Texto de origem:
▬▬▬
Numa casa cor de rosa de uma alameda nos
arredores de Curitiba, senta-se um homem de 75 anos de idade, vestindo calças azul
berrante, óculos de sol e tênis de skate. Ele afaga a barba prateada ao estilo do
ZZ-Top. Ao seu redor, centenas de brinquedos de pano empilhados sobre as prateleiras:
pássaros, ursos e bebês em uma tempestade de vermelhos, verdes e amarelos. "Tudo
aqui é um instrumento,” ele diz com um sorriso rasgado, apontando para o seu zoológico
de pelúcia. "Os instrumentos estão por toda parte!"
Bem vindos à casa de Hermeto Pascoal, um
dos compositores e músicos mais excêntricos, prolíficos e amados do Brasil, alguém
que Miles Davis certa vez descreveu como “um dos músicos mais importantes do planeta."
Em sua oitava década, Pascoal – que fará
uma rara apresentação no Barbican, em Londres, em 20 de novembro, acompanhado por
uma big band de estrelas britânicas –
diz que não tem planos de se aposentar. "Muitos artistas da minha idade estão
parando – eu acho que estou só começando," diz com seu forte sotaque do Nordeste.
"Sempre tenho mais coisas na cabeça. Não ia ser chato se um monte de velhos
da minha geração, morresse ou dormisse no palco? Nossa maior preocupação é inovar."
A palavra inovação é há muito sinônimo
de Pascoal, cujo talento para extrair música de praticamente qualquer coisa lhe
rendeu apelidos como “O Mago”.
Pascoal é um virtuose do piano, do acordeom
e da flauta, e há muito prefere meios mais anticonvencionais de produzir sons e
canções: guardanapos, tapetes, cadeiras, copos de cerveja, membros do corpo, utensílios
de cozinha e até animais. Um álbum seu de 1977 é famoso pela participação de um
porco.
▬▬▬
Uma sequência de registros:
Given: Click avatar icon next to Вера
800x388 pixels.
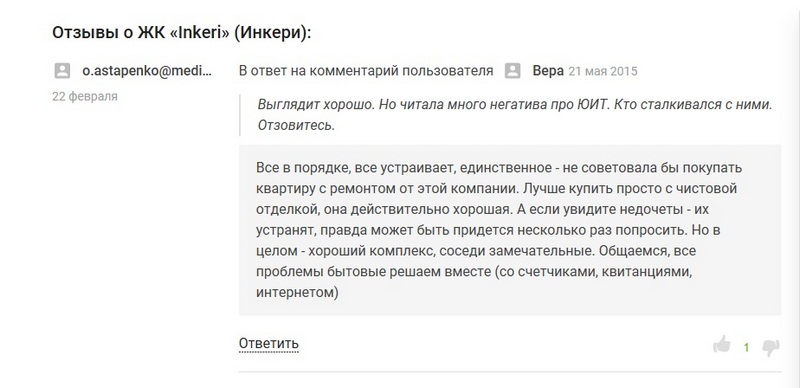Looking at the screenshot, I should click(x=512, y=71).
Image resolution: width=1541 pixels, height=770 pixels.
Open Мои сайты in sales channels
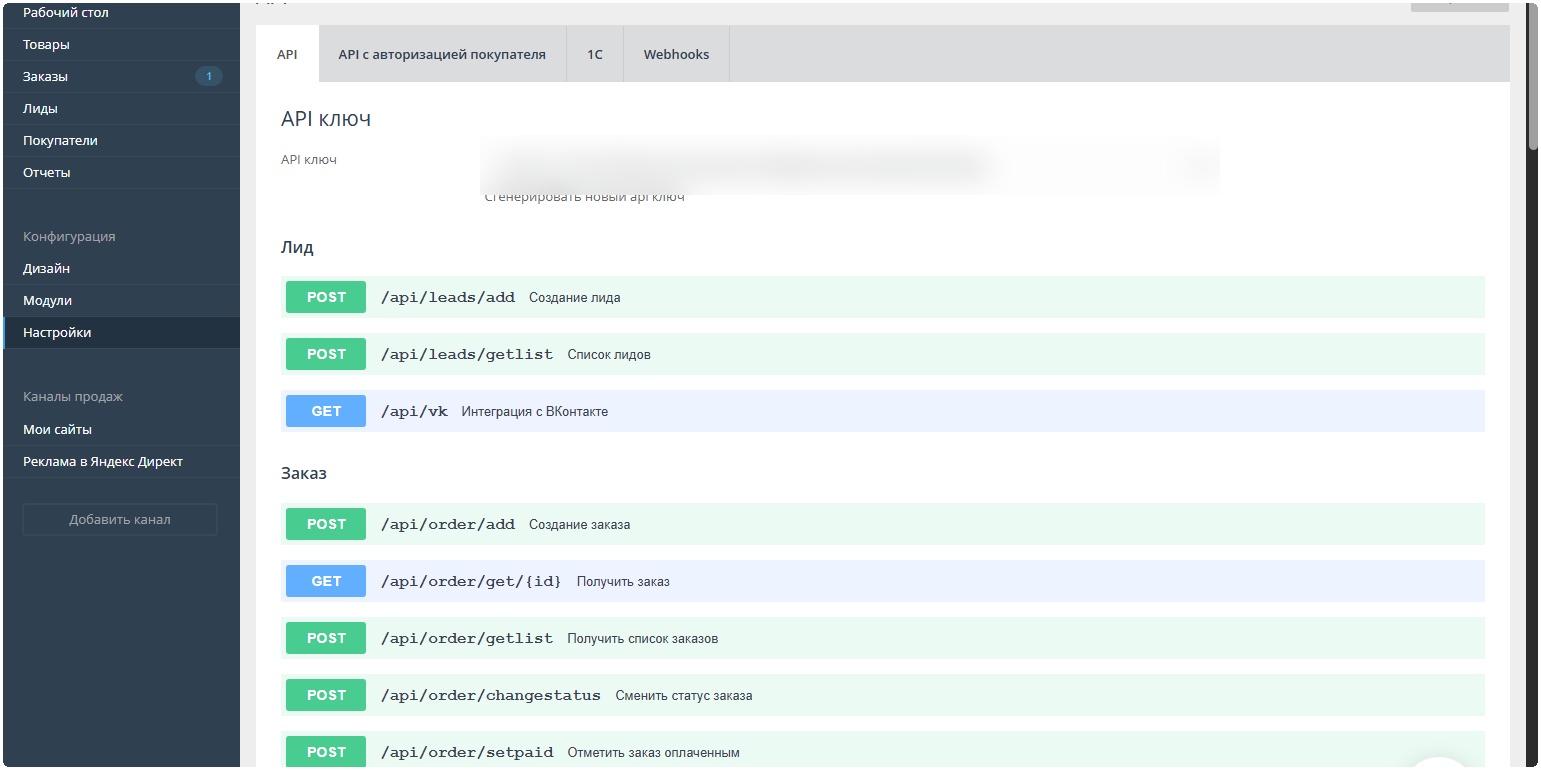coord(57,430)
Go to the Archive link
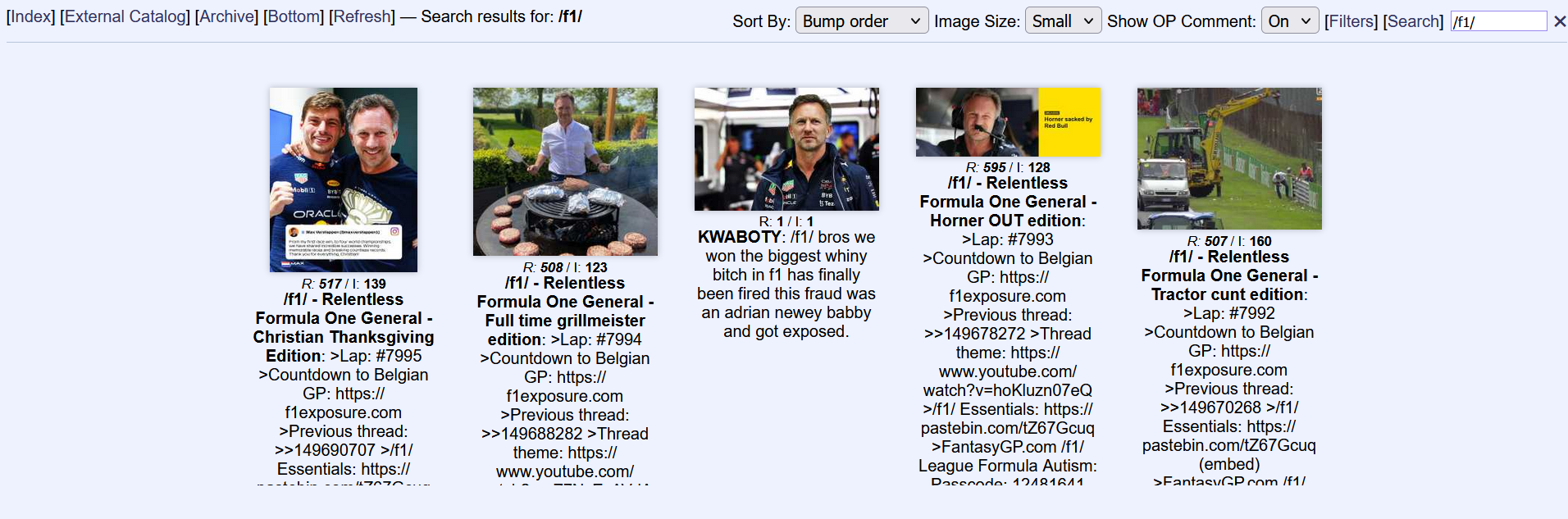The image size is (1568, 519). click(226, 16)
▬▬▬
Problema a resolver:
Com base no texto sobre Hermeto Pascoal, responda:
(a) Qual é a idade do homem sentado na casa cor de rosa nos arredores de Curitiba?
(b) Em que local Pascoal fará a apresentação de 20 de novembro?
(c) Qual animal participa do álbum de 1977?

Resolução comentada:
(a) 75 anos.
(b) No Barbican, em Londres.
(c) Um porco.